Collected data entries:
- Opening Delimiter -

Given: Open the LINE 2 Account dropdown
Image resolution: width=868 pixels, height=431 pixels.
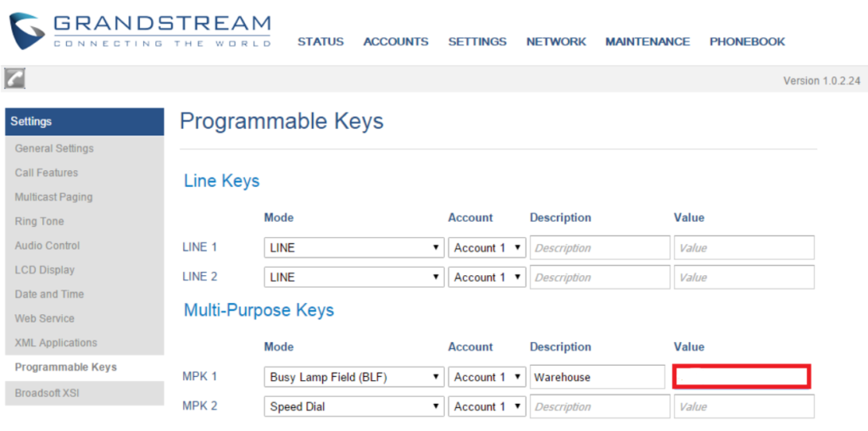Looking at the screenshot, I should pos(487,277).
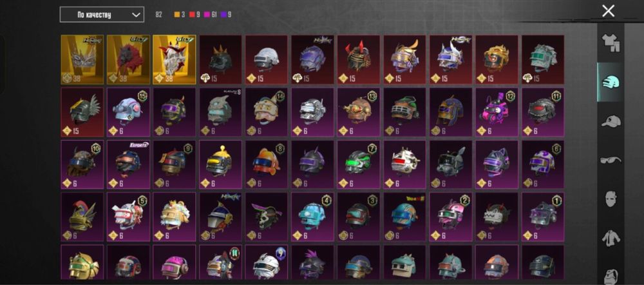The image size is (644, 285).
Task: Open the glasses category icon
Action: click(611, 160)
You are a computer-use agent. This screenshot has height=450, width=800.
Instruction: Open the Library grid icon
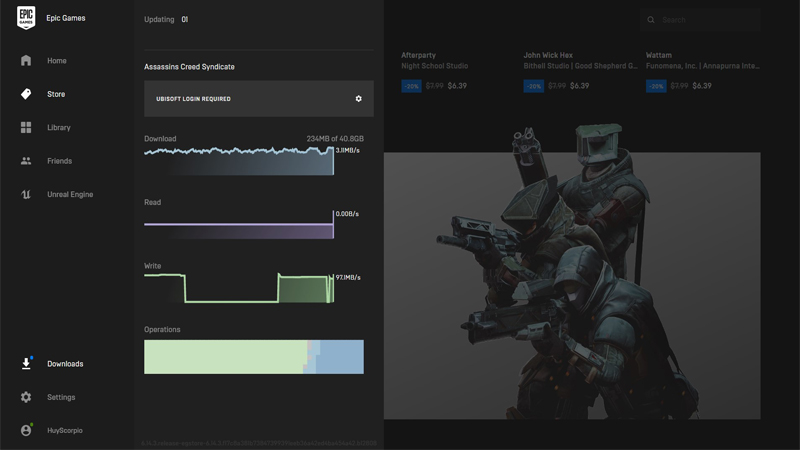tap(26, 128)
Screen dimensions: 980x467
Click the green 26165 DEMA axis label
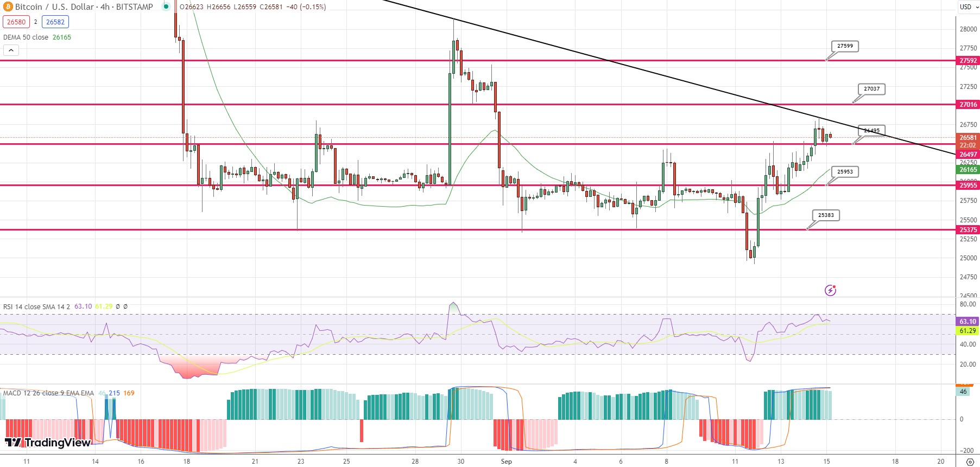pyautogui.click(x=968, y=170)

- Closing Delimiter -
- Opening Delimiter -

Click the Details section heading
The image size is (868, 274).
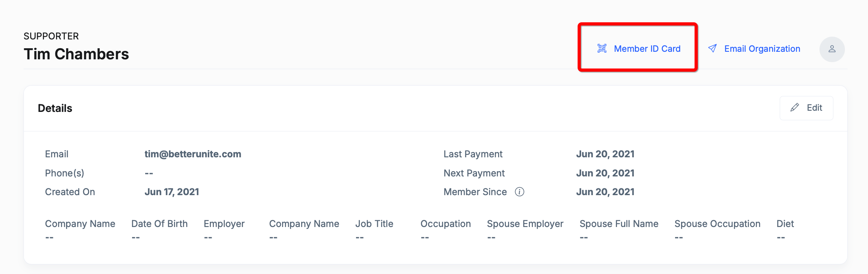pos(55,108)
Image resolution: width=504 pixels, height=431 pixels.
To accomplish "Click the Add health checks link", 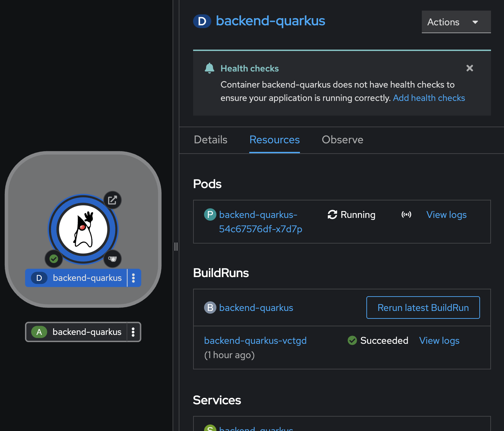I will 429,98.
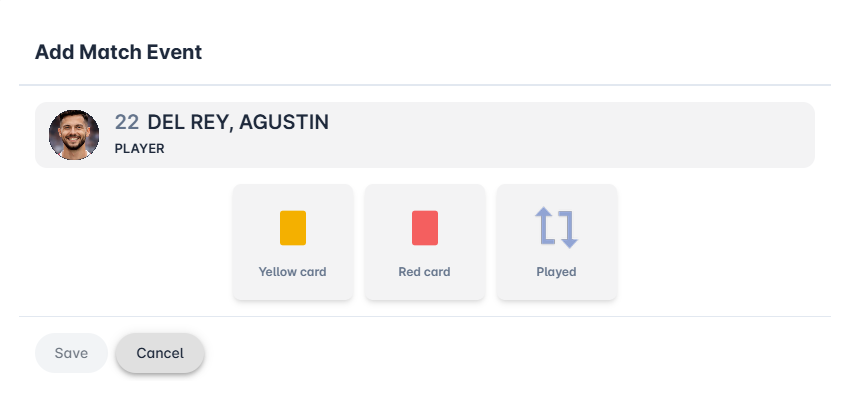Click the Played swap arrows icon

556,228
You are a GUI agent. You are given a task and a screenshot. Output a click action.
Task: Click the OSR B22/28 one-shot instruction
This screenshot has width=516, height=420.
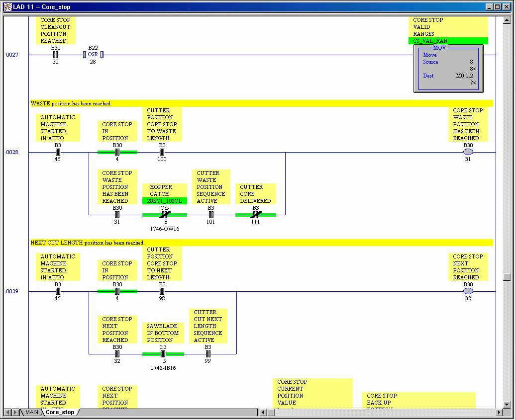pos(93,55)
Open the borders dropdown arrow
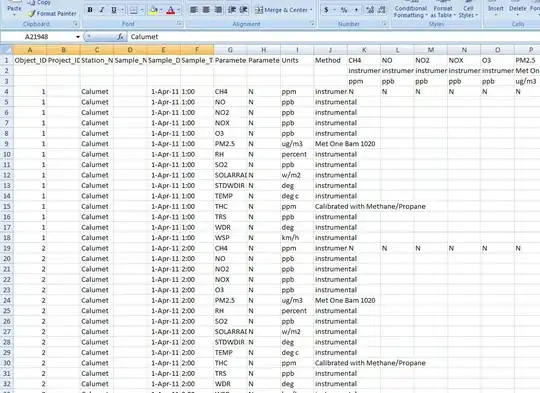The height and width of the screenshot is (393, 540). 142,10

- Closing Delimiter -
- Opening Delimiter -

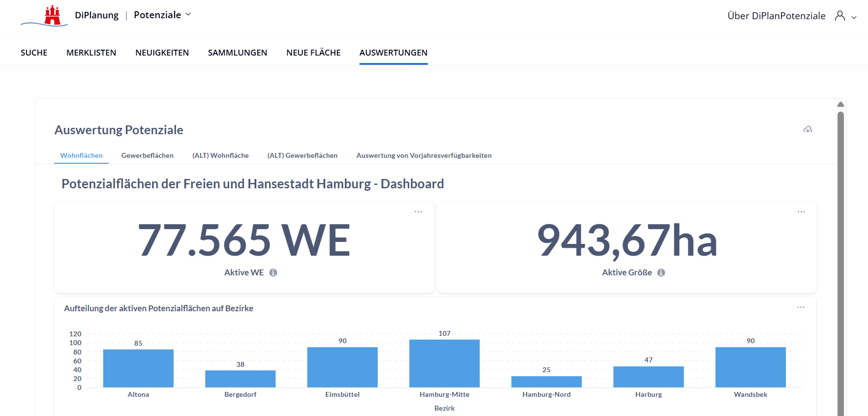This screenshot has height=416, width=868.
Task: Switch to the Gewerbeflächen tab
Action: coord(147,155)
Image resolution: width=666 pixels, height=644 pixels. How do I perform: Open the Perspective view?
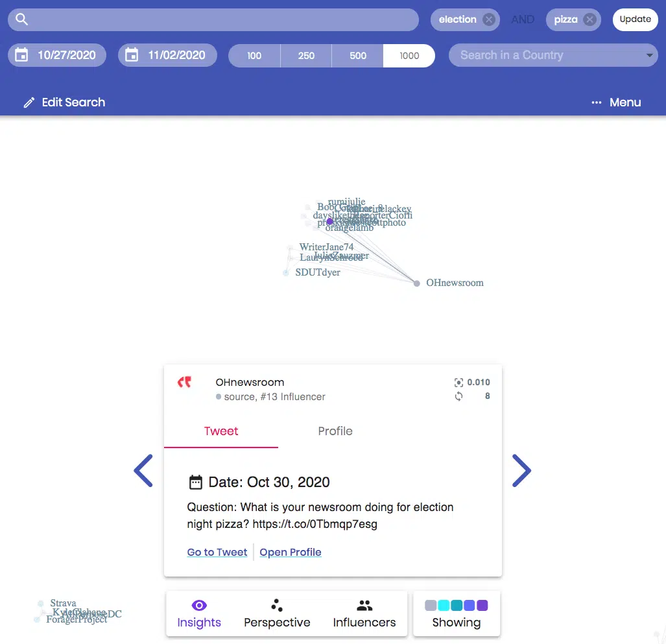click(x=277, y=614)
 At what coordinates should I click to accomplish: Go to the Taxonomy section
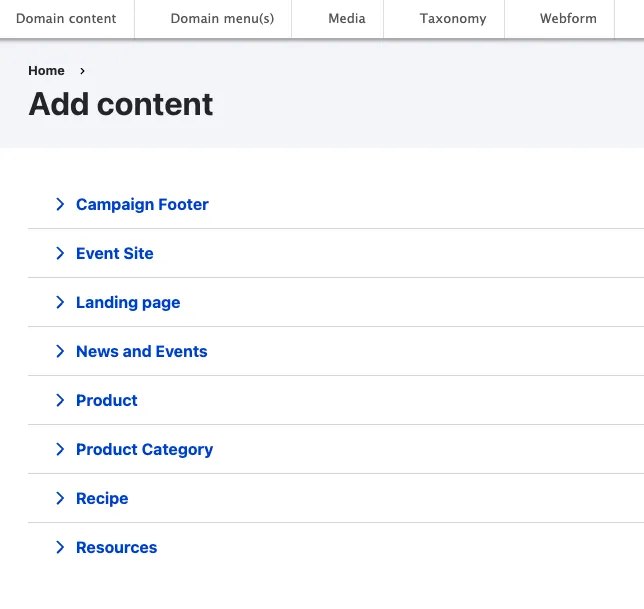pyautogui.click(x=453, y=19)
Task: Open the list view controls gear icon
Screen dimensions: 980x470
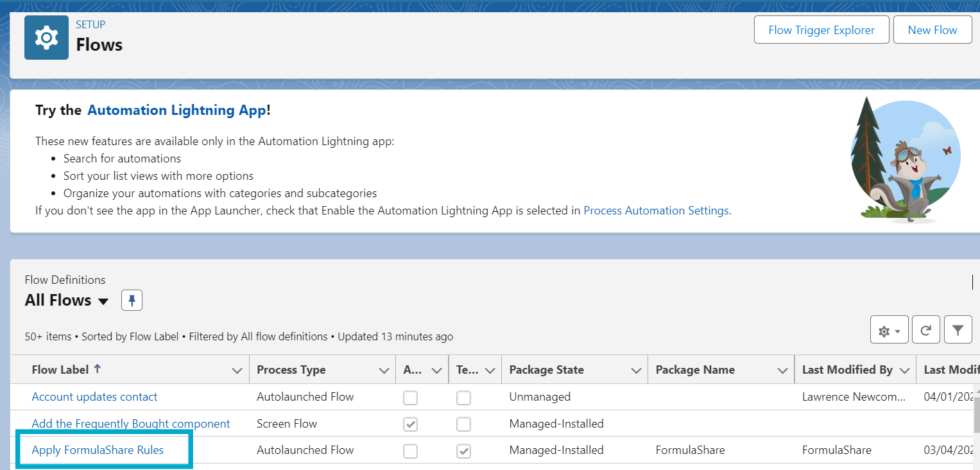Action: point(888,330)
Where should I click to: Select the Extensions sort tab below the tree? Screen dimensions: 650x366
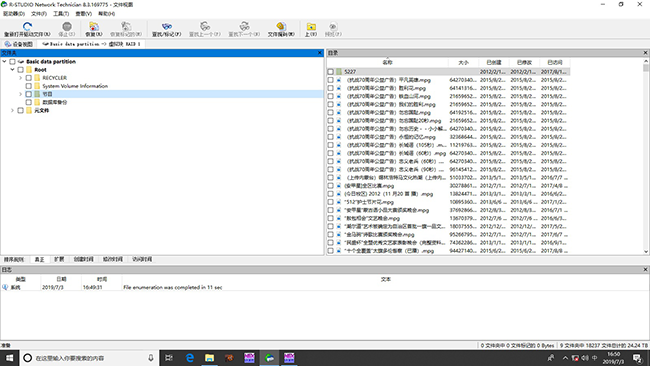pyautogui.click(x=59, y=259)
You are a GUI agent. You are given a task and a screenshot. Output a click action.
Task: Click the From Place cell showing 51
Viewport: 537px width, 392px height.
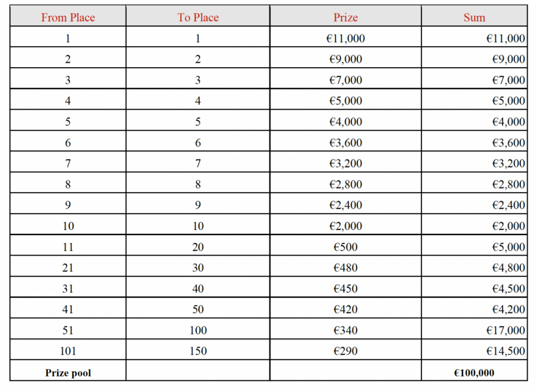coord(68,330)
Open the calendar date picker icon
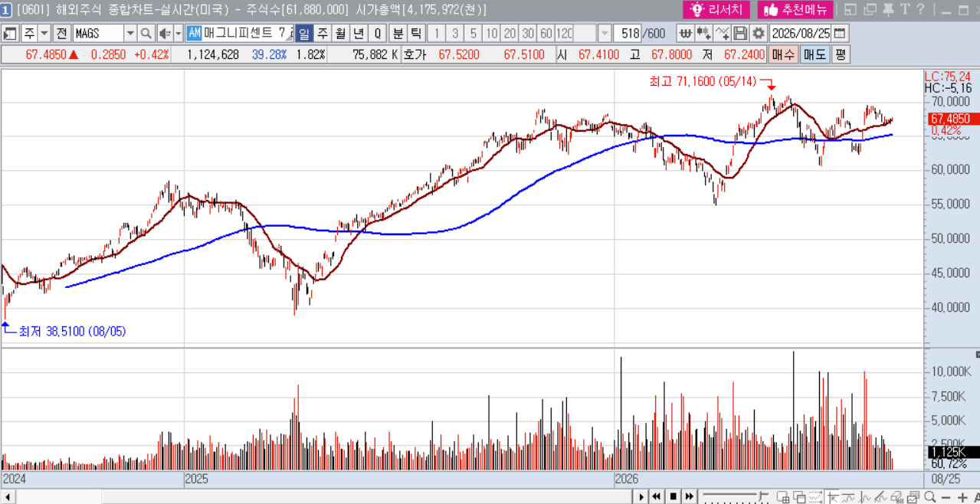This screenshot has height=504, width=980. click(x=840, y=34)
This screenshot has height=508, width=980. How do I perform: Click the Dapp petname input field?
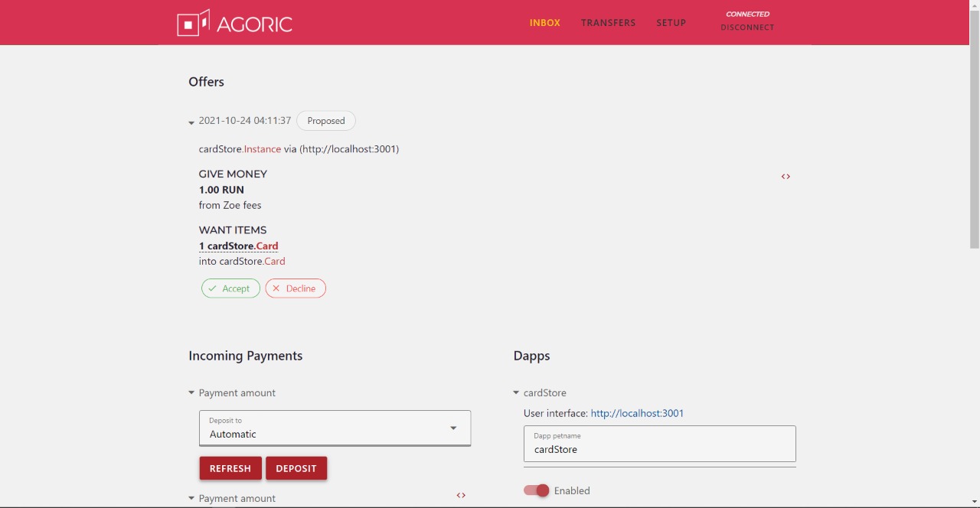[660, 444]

- Closing Delimiter -

What the exercise asks:
Exactly reproduce the lines above, starting at the one that contains "Image resolution: width=666" and ending at the one that contains "Task: Open the list view controls gear icon", both inclusive; leave the pictures out and add no other lines.

Answer for this exercise:
Image resolution: width=666 pixels, height=644 pixels. How do I perform: Open the Perspective view?
click(x=277, y=614)
 At what coordinates should I click to accomplish: Go to the Taxonomy section
pyautogui.click(x=453, y=19)
Task: Open the list view controls gear icon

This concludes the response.